Fix. Add https://cdn.unchurn.dev to script-src. You may also need a style allowance for the widget stylesheet, such as 'unsafe-inline' in style-src, or a stricter hash/nonce policy if your CSP requires it.

”Customer cancelled but Stripe still shows them active”

What you see. Customer reports they cancelled. Stripe dashboard shows the subscription as active, no cancel_at_period_end.

Cause. The session ended in manual_cancellation_requested, not canceled. Unchurn does not call Stripe for subscription shapes that are unsafe for an automated mutation — multi-item, schedule-attached, paused-at-Stripe, past-due. The customer’s intent is captured. The Stripe write is up to you.
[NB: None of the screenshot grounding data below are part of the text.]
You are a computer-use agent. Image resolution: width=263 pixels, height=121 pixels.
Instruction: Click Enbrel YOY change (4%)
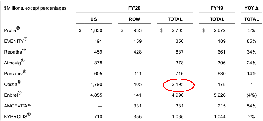[x=252, y=95]
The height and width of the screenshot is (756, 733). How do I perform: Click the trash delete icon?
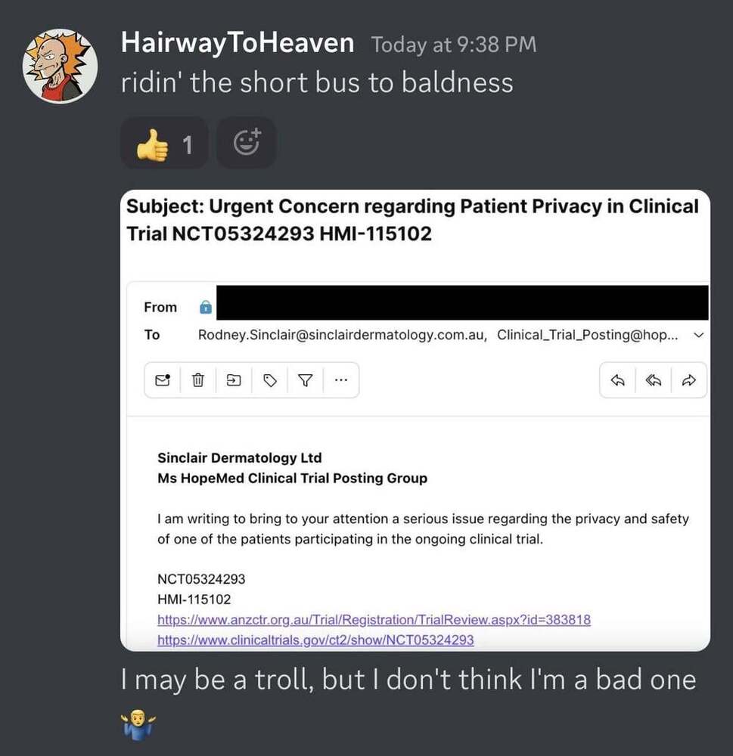point(198,380)
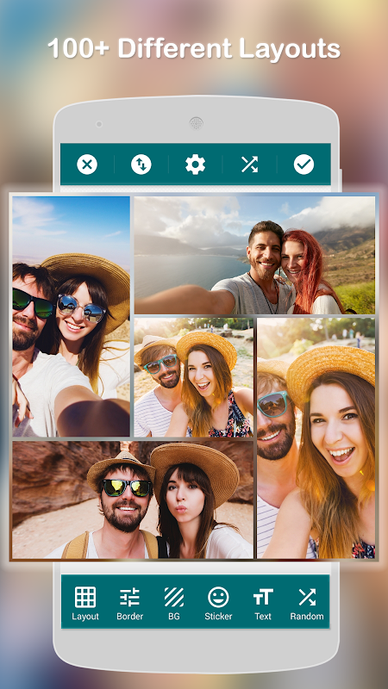
Task: Tap the Layout label text
Action: pyautogui.click(x=85, y=616)
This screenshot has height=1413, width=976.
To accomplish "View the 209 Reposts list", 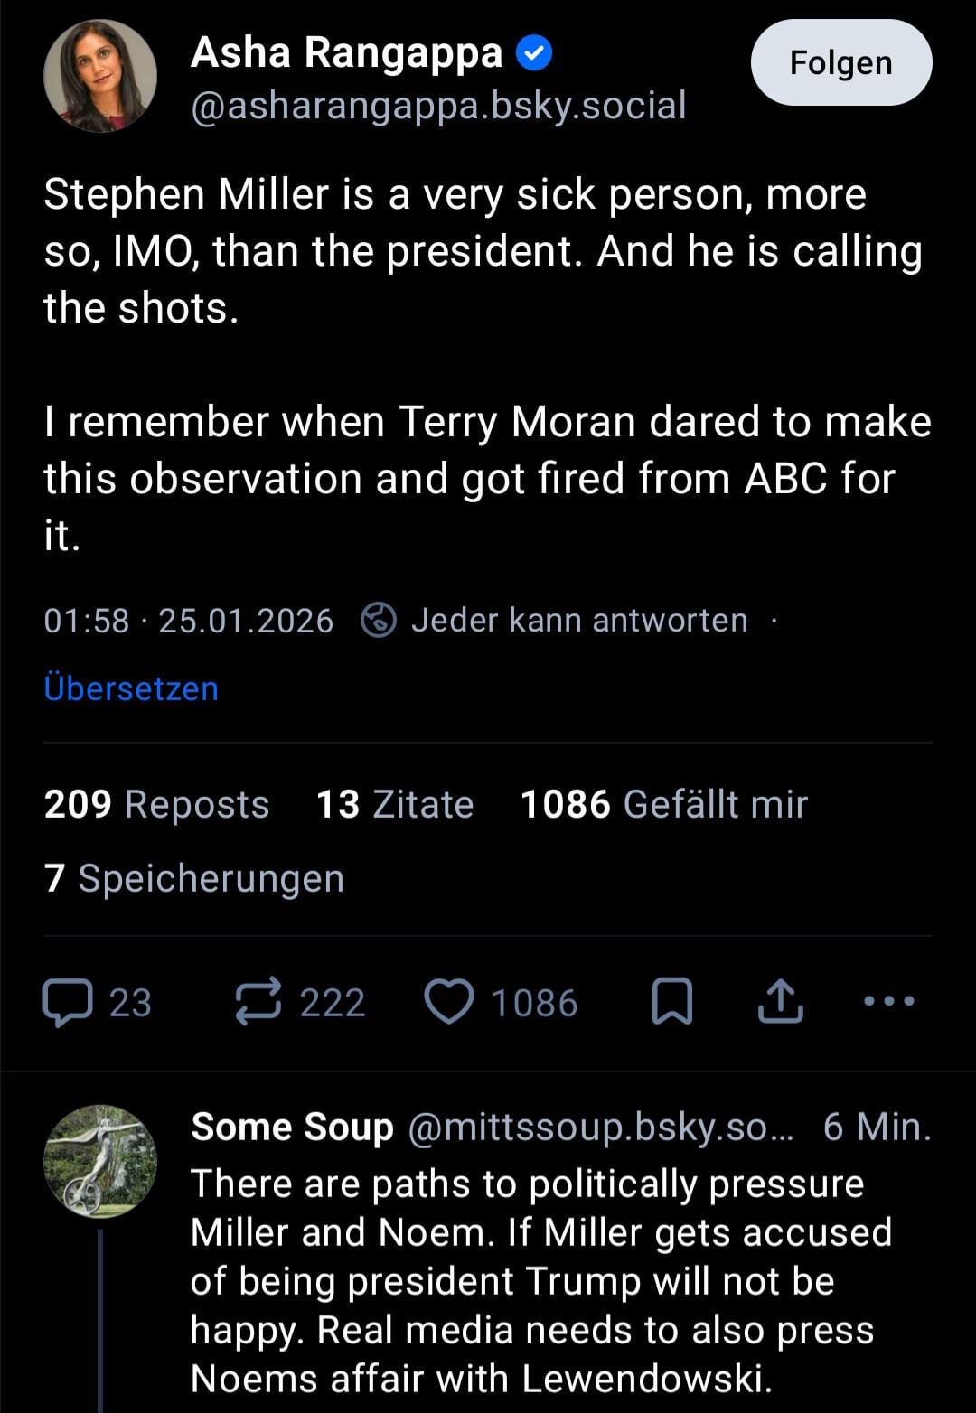I will click(156, 804).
Fix. Check the Cancellations view in your dashboard for the session. Manual requests show up there with the reason the automated path was blocked. Complete the cancellation in Stripe (or your billing tool) within your own legal SLA. See Compliance for the full picture.

”Sessions counted but no Stripe mutation happened”
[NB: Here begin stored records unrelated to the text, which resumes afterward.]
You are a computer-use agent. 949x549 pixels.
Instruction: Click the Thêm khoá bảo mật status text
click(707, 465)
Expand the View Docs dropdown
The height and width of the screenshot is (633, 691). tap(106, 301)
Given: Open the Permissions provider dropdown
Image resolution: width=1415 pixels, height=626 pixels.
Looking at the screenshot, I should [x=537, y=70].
What you see. Your dashboard shows the session as saved (offer accepted) but Stripe shows no coupon, no pause, no plan change.
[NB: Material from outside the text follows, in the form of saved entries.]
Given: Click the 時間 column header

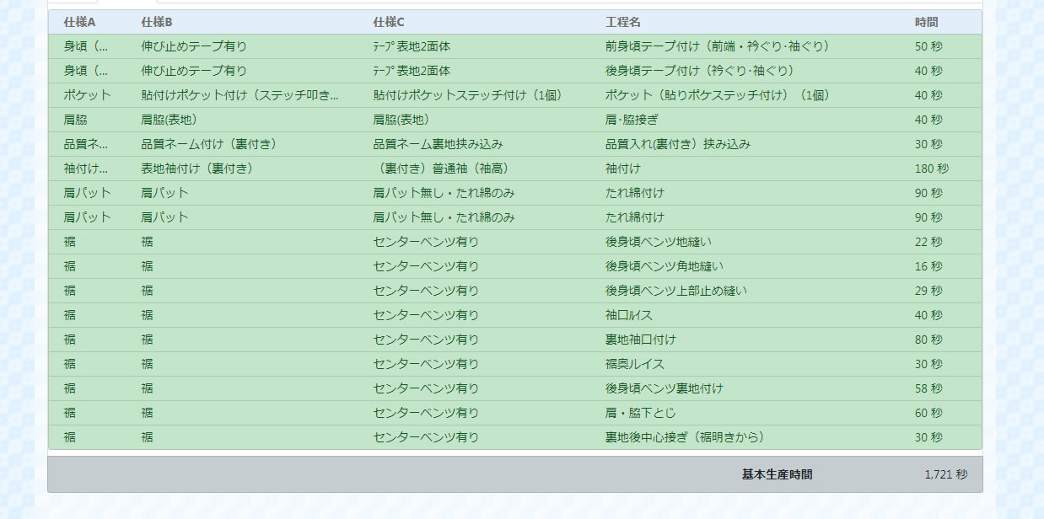Looking at the screenshot, I should pyautogui.click(x=926, y=22).
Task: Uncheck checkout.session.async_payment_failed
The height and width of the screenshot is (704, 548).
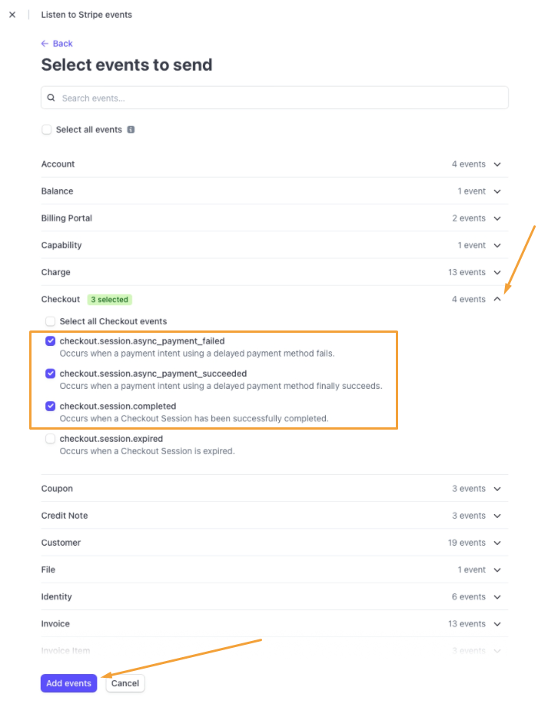Action: click(x=50, y=341)
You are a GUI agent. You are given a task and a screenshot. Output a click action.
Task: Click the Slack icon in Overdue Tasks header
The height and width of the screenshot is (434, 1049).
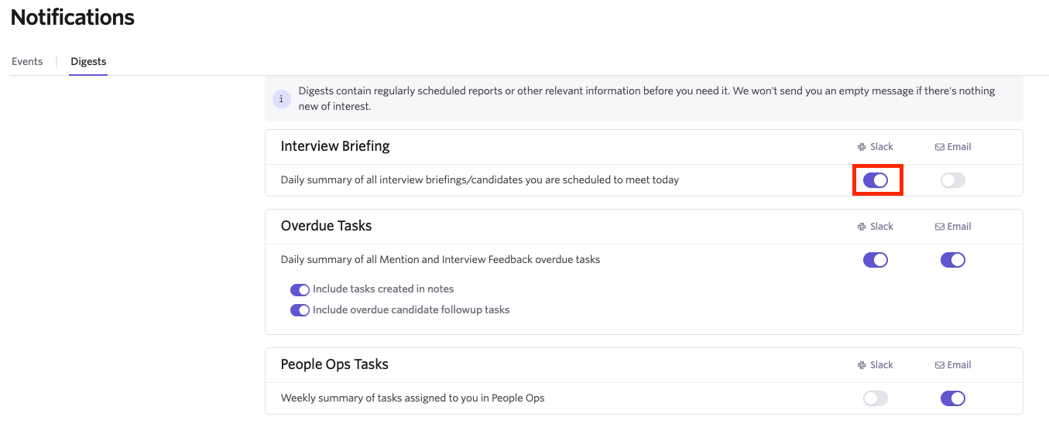pos(861,227)
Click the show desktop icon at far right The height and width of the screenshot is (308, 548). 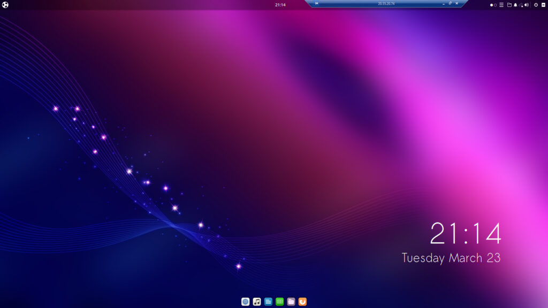[x=544, y=4]
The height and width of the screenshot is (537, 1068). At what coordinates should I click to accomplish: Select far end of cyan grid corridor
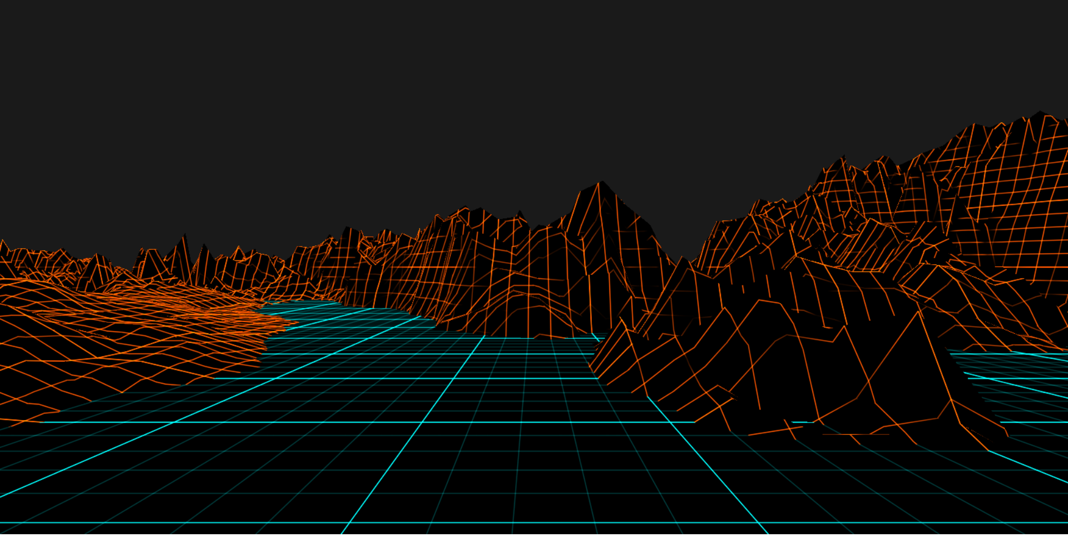coord(312,304)
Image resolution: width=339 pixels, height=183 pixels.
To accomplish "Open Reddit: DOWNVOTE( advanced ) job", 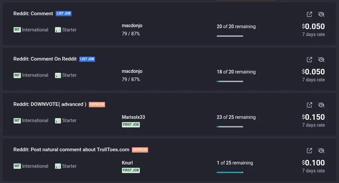I will tap(50, 104).
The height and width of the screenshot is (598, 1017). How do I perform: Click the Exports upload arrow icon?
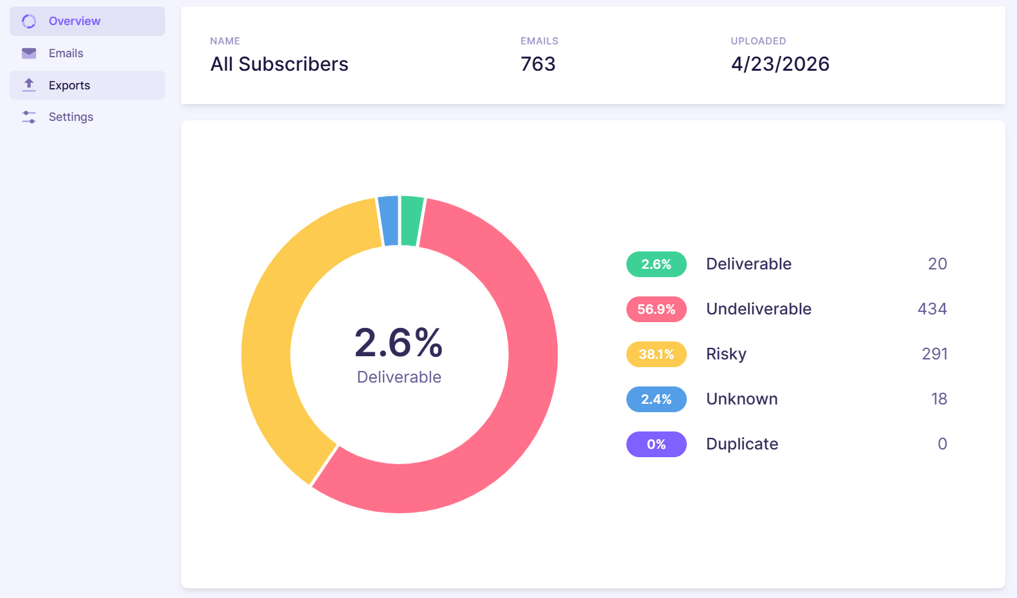tap(29, 85)
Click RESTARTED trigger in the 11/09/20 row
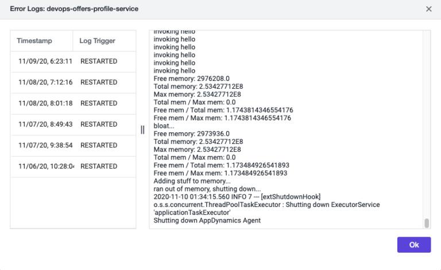The height and width of the screenshot is (270, 441). [99, 61]
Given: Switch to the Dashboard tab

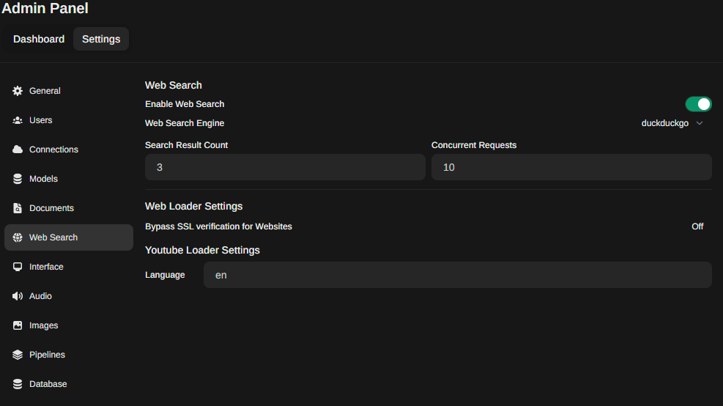Looking at the screenshot, I should point(39,40).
Cause. A successful 200 from /complete means Stripe recorded the mutation. If Stripe later rejects the change asynchronously — for example, a coupon that conflicts with an existing discount — the session row is not retroactively updated in MVP.

Fix. Cross-reference the session ID with the Stripe events log for the timestamp. If Stripe never recorded the mutation despite Unchurn returning success, that is a bug — file it against app.unchurn.dev/support with the session ID and the Stripe account.

”Discount didn’t apply to the customer’s invoice”

What you see. Customer accepted the discount, the success screen confirms it, but the next invoice shows the full amount.

Cause. Discount application is based on Stripe’s subscriptions.update({ discounts }) call. The most common reasons it does not appear on the invoice: the discount was applied after the invoice for the next period had already been generated, or another coupon on the customer takes precedence, or the price the discount targets has been changed since.

Fix. Check the Stripe customer page — the discount should be attached to the subscription. If it is attached but not applied to the invoice, the next invoice cycle will pick it up. If the customer’s next-invoice-now matters (for example, they accepted the discount on the day of renewal), you may need to manually credit the invoice in Stripe.

”session_already_completed”

What you see. A 409 with this code on a /complete call.

Cause. A previous /complete for the same session already committed. This is the idempotent-replay path — usually a network retry or a double-click on the customer’s confirm button. The Stripe mutation already landed.

Fix. Treat as success. The widget handles this automatically — it fires your onComplete callback once and dismisses. Only worry about it if you see it from your own server-side code.

”Discount screen shows the dashboard default, not an intelligent pick”

What you see. Intelligent discount is enabled, but the discount offer shown matches your configured default percent rather than an LTV-adjusted pick.

Cause. The adaptive engine times out after 1,500 ms or returns nothing it can use. The engine always falls back to the rules-seeded offer so the customer never waits.

Fix. This is by design — the customer is never blocked on the engine. If the adaptive pick is consistently absent, confirm the subscription signals (tenure, MRR) are present on the session and that your configured max percent gives the engine room to pick a meaningful value above the minimum 5%.

When all else fails

  • Capture the session ID from the browser network tab.
  • Cross-reference with the Cancellations view in your dashboard.
  • Send the session ID and the customer-visible symptom to Unchurn support.

The session row records every check that ran, every signal it picked, and every Stripe call it made — that is usually enough to identify the cause without a long debugging round trip.